Suppose, in this picture your friend is standing with a special torch (which can emit light from either two sides) in space and you are watching your friend from a distance. Your reference frame is S and your friend is at rest in S reference frame. Now, your friend switches on the torch for once and instantly switches off the torch. So the torch emits two same light pulses from either two sides. Suppose, the frequency of light is $\nu$ in S frame.

So, the energy of each light pulse is $e = h\nu$ [$h$ is plank constant]

Total energy lost is $E = 2e$

Your friend measured the energy before emission was $E_0$

Energy remained after emission is $E_1$

So the relation is, $E_1 = E_0 - E$

Now let's take another condition,

enter image description here

Here, you are moving towards right in a rocket with velocity v where your friend is standing.

Let's name this reference frame S'. In this condition, you will see your friend moving towards left with velocity v where you are inside the rocket as for relative motion.

※

• **Challenge A**: Retype all the records, word for word, and omit the pictures.
The text and the records that follow it are unrelated.

※

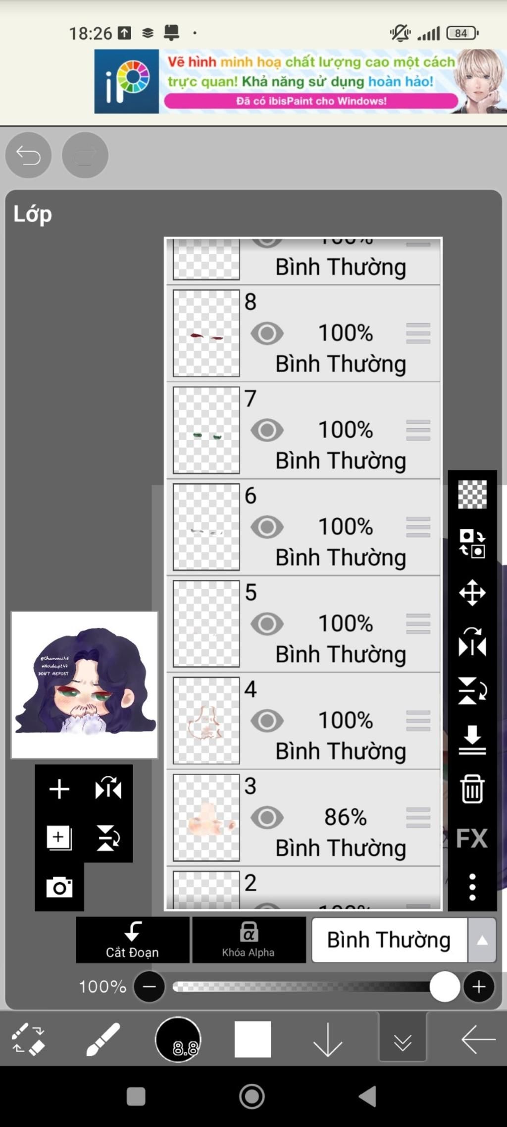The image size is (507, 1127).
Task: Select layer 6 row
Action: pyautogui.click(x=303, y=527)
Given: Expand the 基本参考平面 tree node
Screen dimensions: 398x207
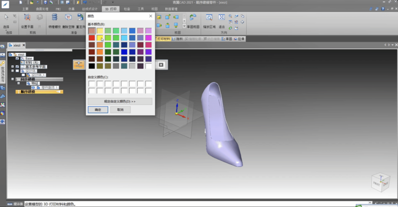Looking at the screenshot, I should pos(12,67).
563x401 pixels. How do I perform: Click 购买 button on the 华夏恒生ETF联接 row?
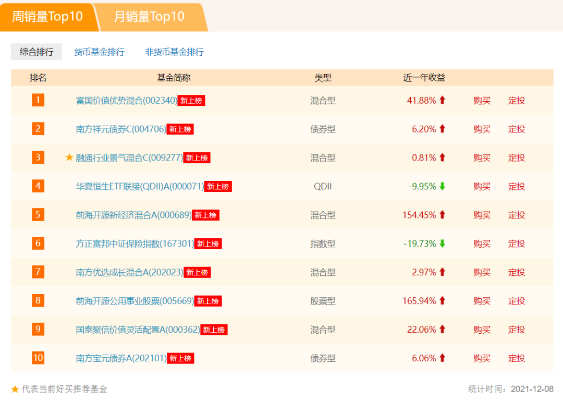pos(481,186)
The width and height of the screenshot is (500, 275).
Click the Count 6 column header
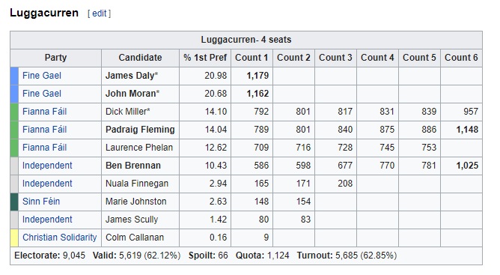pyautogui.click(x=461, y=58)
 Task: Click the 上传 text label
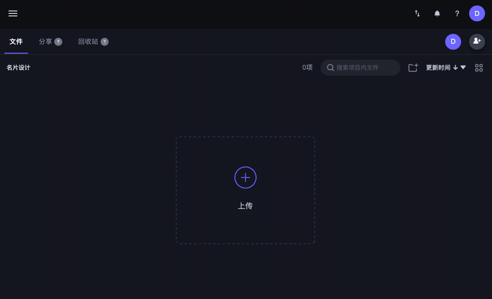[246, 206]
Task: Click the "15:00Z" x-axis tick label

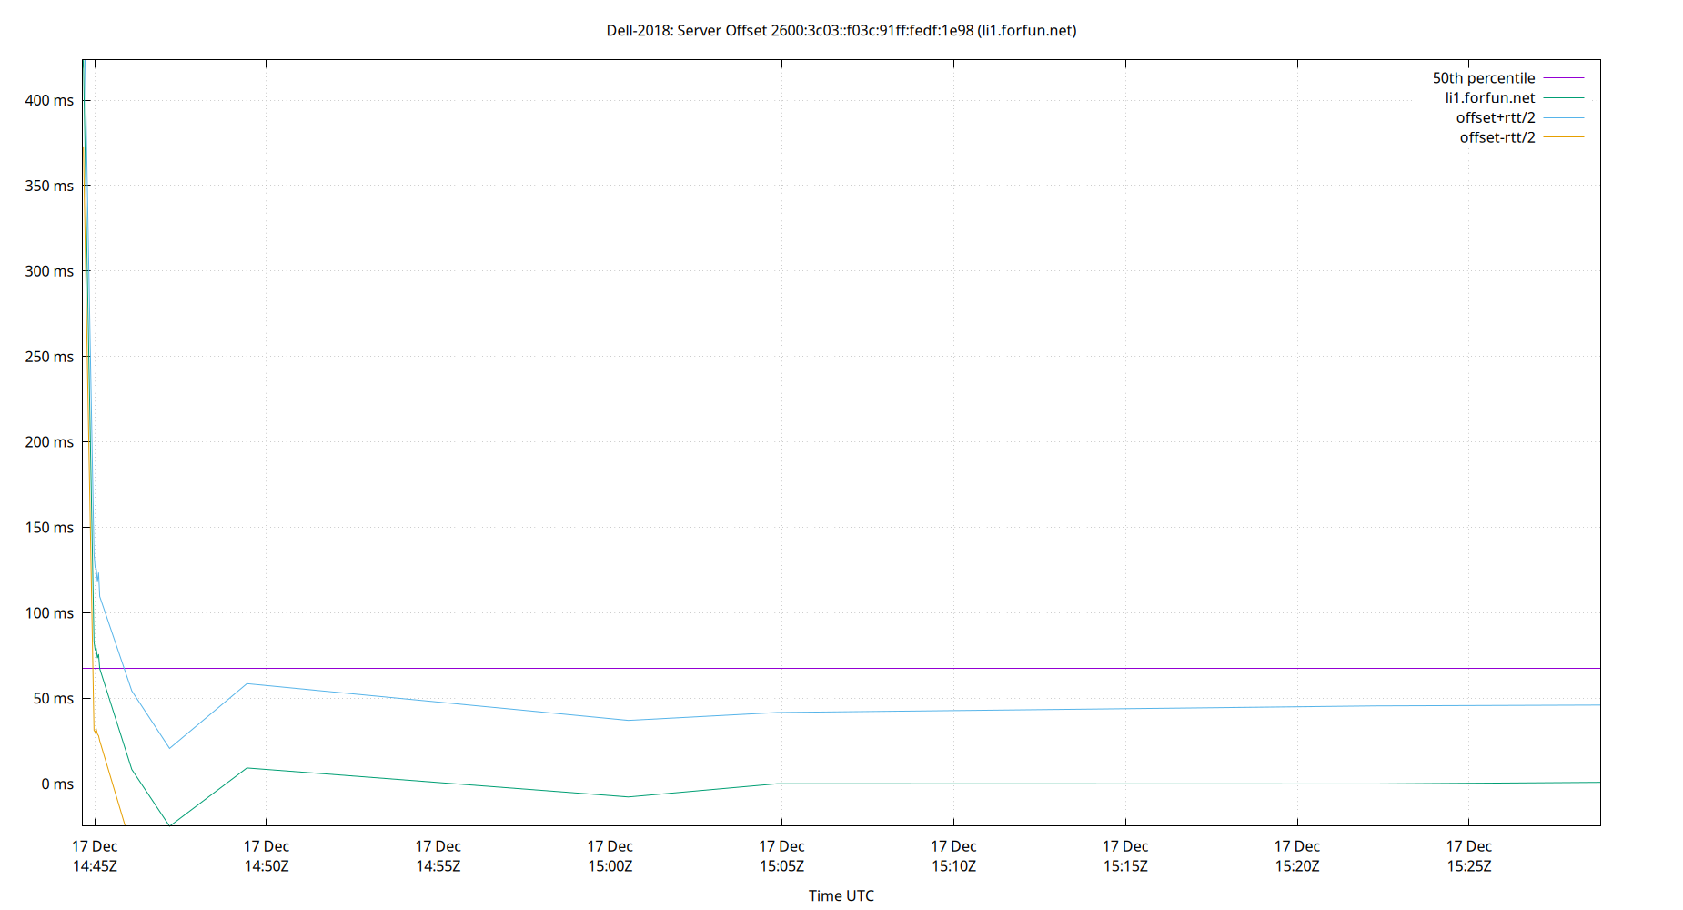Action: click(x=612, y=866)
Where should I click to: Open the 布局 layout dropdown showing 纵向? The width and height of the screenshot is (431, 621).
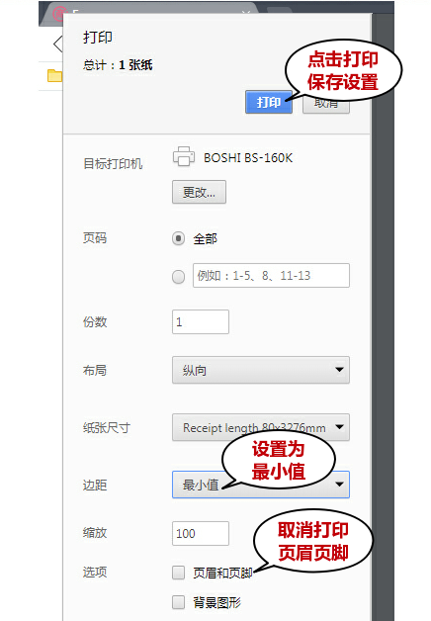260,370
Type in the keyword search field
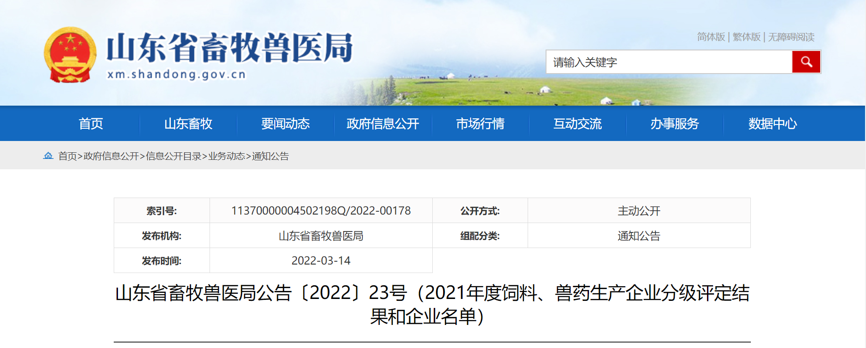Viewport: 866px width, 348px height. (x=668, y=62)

※

• **Challenge B**: Do these statements agree with the torch passage above? (i) In frame S, the friend is at rest. (ii) The torch sends out two light pulses of different energies. (iii) In frame S', you are moving toward the left in the rocket. For each, answer yes or no and quote the words of the passage that decide it.

• **Expected answer A**:
The image size is (507, 1127).
Task: Select layer 6 row
Action: pyautogui.click(x=303, y=527)
Given: Expand the 基本参考平面 tree node
Screen dimensions: 398x207
Looking at the screenshot, I should pos(12,67).
563x401 pixels. How do I perform: Click 购买 button on the 华夏恒生ETF联接 row?
pos(481,186)
The width and height of the screenshot is (500, 275).
Click the Count 6 column header
pyautogui.click(x=461, y=58)
 Task: Click the 上传 text label
[246, 206]
Task: Click the "15:00Z" x-axis tick label

Action: click(x=612, y=866)
Where should I click to: Open the 布局 layout dropdown showing 纵向? The width and height of the screenshot is (431, 621).
260,370
Type in the keyword search field
Viewport: 866px width, 348px height. (x=668, y=62)

• **Expected answer B**:
(i) Yes: "your friend is at rest in S reference frame"
(ii) No: "So the torch emits two same light pulses from either two sides."
(iii) No: "you are moving towards right in a rocket with velocity v"